The capacity of vec2 is only 3 not 5 ,although vec whose capacity is 5 is assigned to it.The extra two storage is not copied by vec2.

vector& operator=(initializer_list<T> l);(added in C++11 )

This function is added in C++11 and the vector is assigned using an initializer_list object.

l – An initializer_list object assigned to the vector.

Return type
vector& – A reference to the vector.

Assigning an initializer_list object to the vector will completely change the vector resulting in the vector size same as the number of elements assigned.The old data of the vector is lost.

intializer_list<string> il={ “Napolean” , ” Hitler” };

vector<string> vecSt=il ;

for(auto elem:vecSt)
cout<< elem ;

vector<string> vecSt1={ “Bonaparte” , ” Adolf” } ;

vecSt1=il ;

cout<< vecSt1[0] << vecSt1[1] ;


Napolean Hitler
Napolean Hitler

In the second ‘cout’ you will notice that the old data of vecSt1 is lost.

vector& operator=(vector&& x) noexcept;(added in C++11 )

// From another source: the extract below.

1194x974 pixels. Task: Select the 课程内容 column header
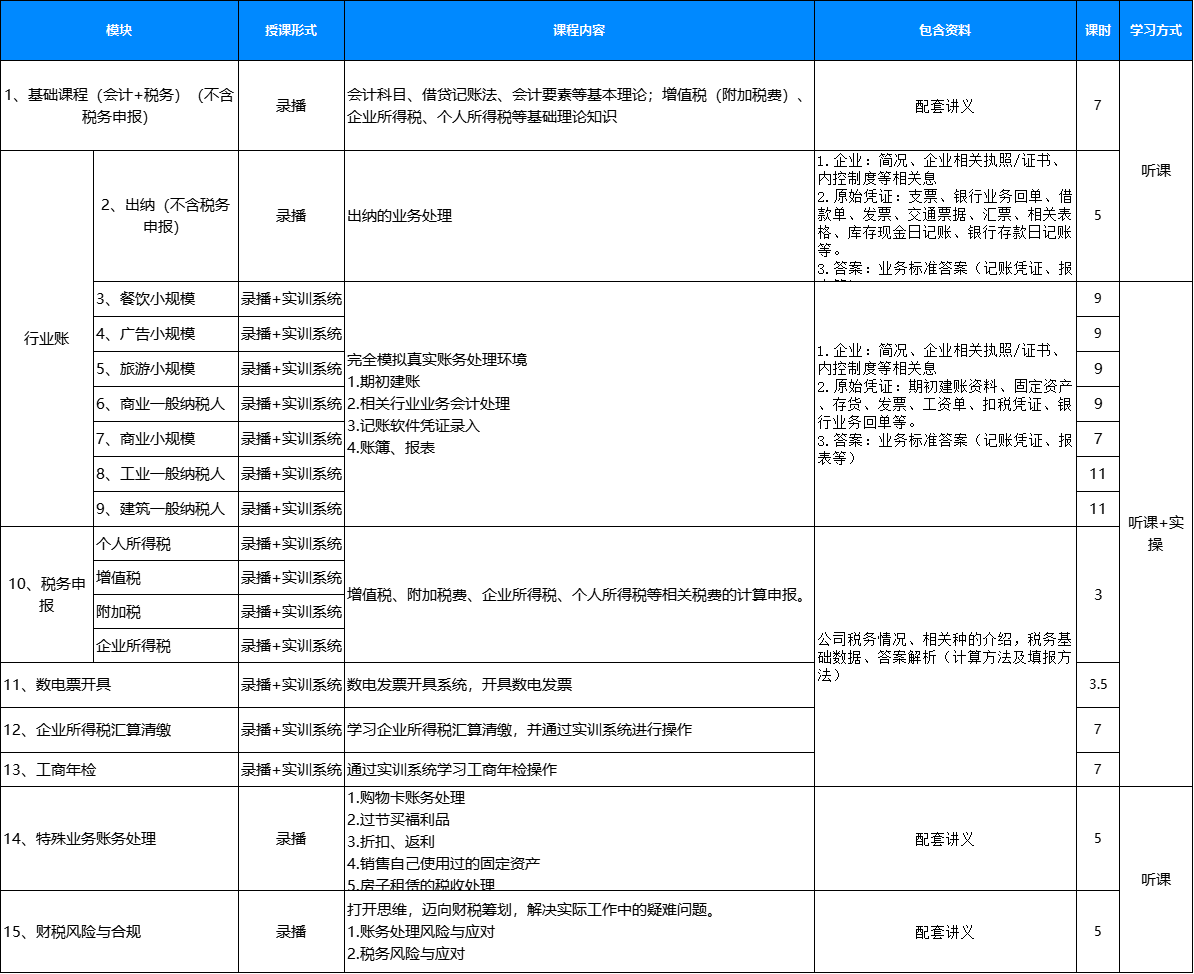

This operator function will move the data of the right side vector instead of copying the data.In moving the data all the elements and the extra storage of the right side vector gets stolen,leaving nothing for the right side vector.Hence the size and capacity of the right side vector is reduced to 0 after performing move assignment operation.

x – A vector which is to be moved.

Return type
vector& – A reference to the vector.

To perform move assignment operation you must use the function std::move().If this function is not used the normal assignment operator is called.

Note after performing the move assignment the right side vector will not hold any elements so accessing the element will give you an undefined result.

 vector< float> vecF = { 3.4 , .90 } ,
vecF1 ;

vecF1=vecF ; ///calls the normal assignment operator,copies the vector

vecF1=std::move(vecF) ; ///Move vecF vector

cout<< vecF1[0] << ” ” << vecF1[1] ;

cout<< vecF[0] << endl //undefined 
<< vecF1[1] ; //undefined

cout<< “vecF cpacity” << vecF.capacity() << endl
<< “vecF size” << vecF.size( ) ;


3.4 .90
vecF capacity=0
vecF size=0

The capacity and size of vecF is reduced to 0.


For all the above assignment operators the type must be the same,difference in type will give you an error.

 vector<int> vecI={ 2 ,3 ,4 } ;

vector<double> vecD=vecI ; ///error type not same

The vecI type is int type but the vecD type is double,so their is a type conflict here.